DUBAI: Better known for his role as the CEO of Dubai Airports, Paul Griffiths, will be playing the organ at the mass lead by Pope Francis on Tuesday, Feb. 5, before a congregation of 135,000 people at Abu Dhabi’s Zayed Sports City Stadium.
It will be the first time a Catholic Pope has visited the UAE and the wider Gulf and a first for the 61-year-old British expat.
“It’s my first time performing in a Catholic mass with such large resources, and such a huge choir,” Griffiths, who is an Anglican, told Arab News.
“It will be a most historic occasion for the UAE. It’s just the most fantastic opportunity to demonstrate peace and tolerance, and I think, in the world, we need a lot of that,” he said.
Asked if he would be able to meet the pope, he replied: “I’m not sure that that is actually possible, but if it did actually happen, it would be an astonishing opportunity.”
“But just the honor of playing the organ at a mass, which he is celebrating, that’s quite an astonishing situation.”
Griffiths joined Dubai Airports as CEO in October 2007 – a year later he led the launch of Terminal 3 – the world’s largest – at Dubai International Airport.
On June 27, 2010 he was at the forefront of the opening of the emirate’s second international airport – Dubai World Central.
But Griffiths is not just a veteran of the airport business, he started learning to play the organ when he was a child.
“I was 10 when my friend asked to me to join the church choir. At the time, I wasn’t really interested in music, but he persuaded me,” he said.
The moment he saw the church organ, he said he had a “real moment” of self-discovery.
“For about the next 10 years after I started, all I wanted to do was be a cathedral organist,” he added.
But Griffiths said his father was less enthusiastic about him pursuing music as a profession.
“He persuaded me that music was a good hobby, but a very bad profession,” he said, adding that instead he chose a career path that led him to the top of the aviation industry.
“Although I didn’t agree with my father at the time, in hindsight, it was the right decision.”
But he did not give up on music, and now Griffiths manages a schedule of concert and recital engagements, including performances that have placed him alongside major orchestras.
“I am a great believer that life is about living to the full. I try very hard to give all my time and effort to running all the airports, and in my spare time, the little that I have, I do a lot of organ practice and preparations,” he said.
Griffiths is so committed to his music that he said he uses much of his annual leave for his favorite pass-time.
“I’ve got lots of things coming up.
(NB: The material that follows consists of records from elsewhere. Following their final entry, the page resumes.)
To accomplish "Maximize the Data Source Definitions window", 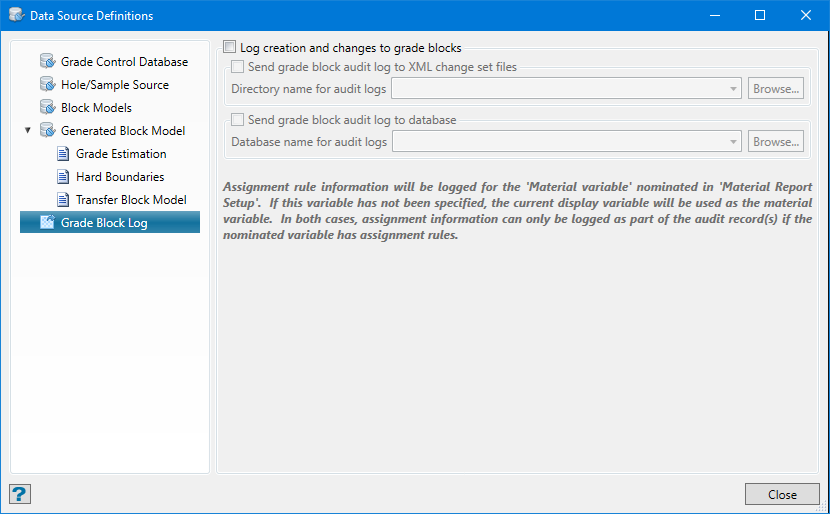I will 760,15.
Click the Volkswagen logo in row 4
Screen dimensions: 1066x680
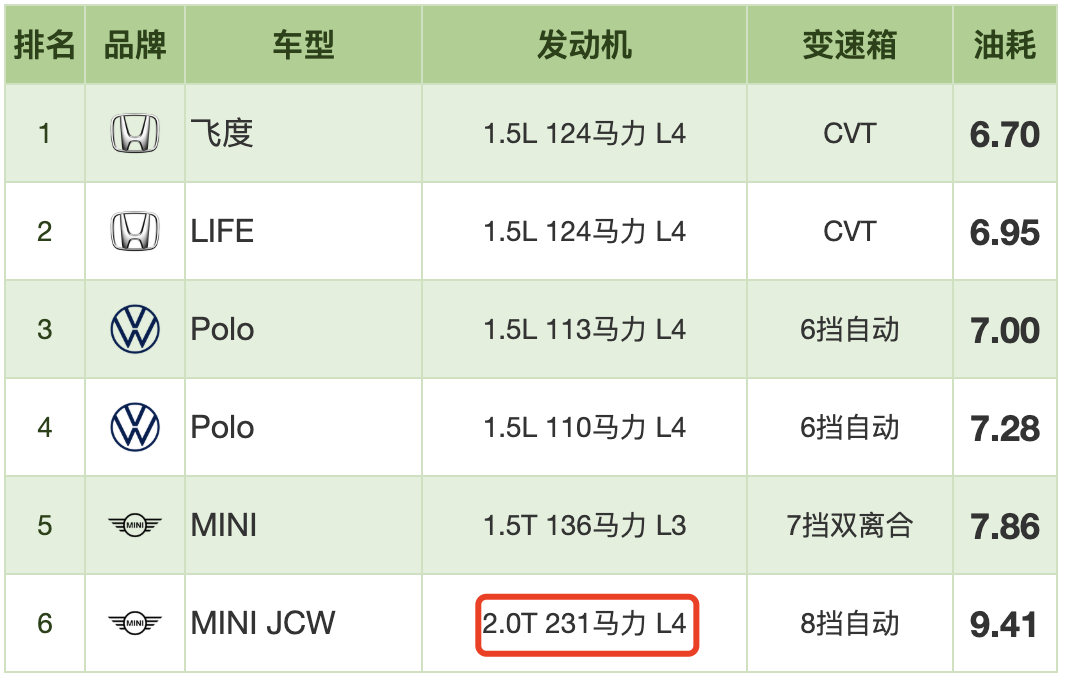[x=135, y=427]
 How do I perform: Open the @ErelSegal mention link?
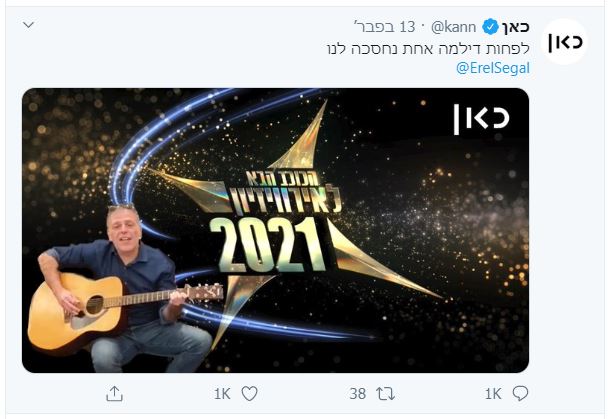click(x=493, y=68)
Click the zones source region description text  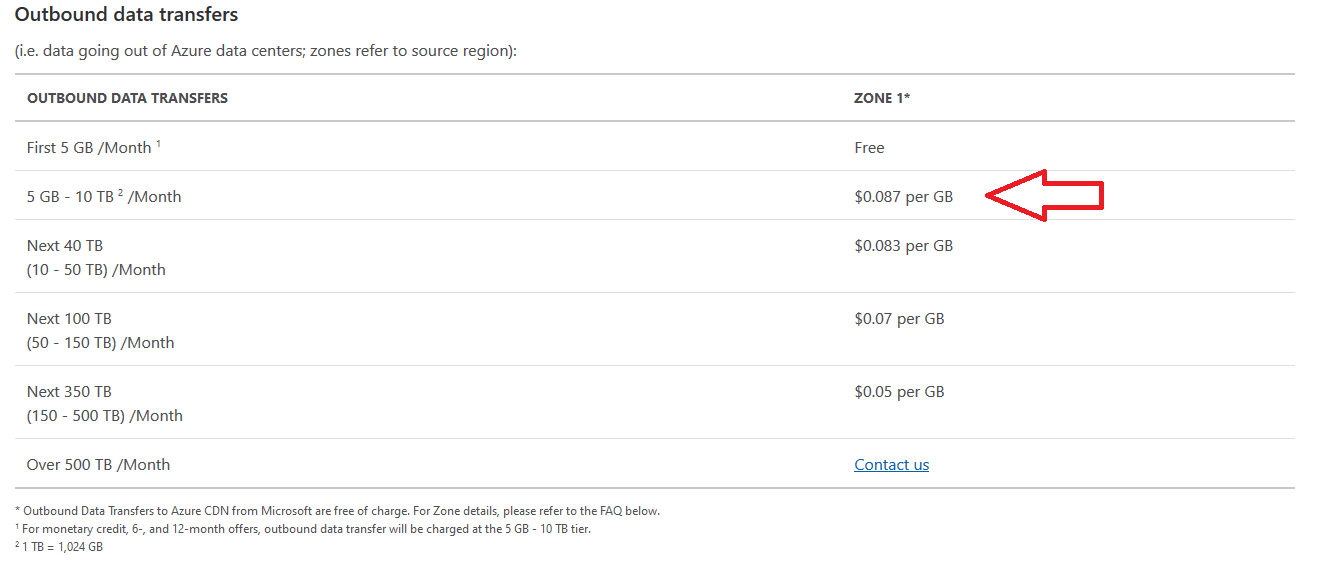(x=265, y=50)
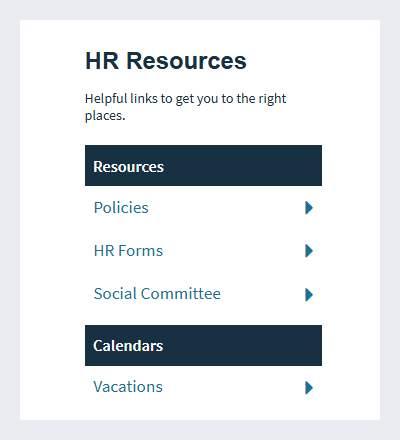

I’m playing in the UK in May, and I’m doing two concerts in the US in June,” he revealed.
When things go crazy at the airports, Griffiths said he turns to music to relax.
“I can have a really tough and long day getting everything together, but when I come home, I sit at the organ and practice quite tough music, and within a couple of pages, all the troubles of the day are gone,” he said.
Griffiths is even married to a musician, Joana Marsh, who works full time as a classical composer, working with orchestras and choirs around the world. The passion for music runs in the family, as his son is also a musician, playing the French horn.
The pope’s visit to Abu Dhabi coincides with the Human Fraternity Conference – an interfaith event that will bring together religious leaders under one roof – it is also the UAE’s Year of tolerance.
Although Christian, Griffiths is not a Catholic – he is a member of the Anglican church – that blending of faiths on the same stage, he said, was “an important statement for mankind.”
“It doesn’t matter what faith or religion we are, the fact that we can come together to celebrate such a historic thing and all be together in the same place… it will remind us that despite our differences, we are all flesh and blood,” he added.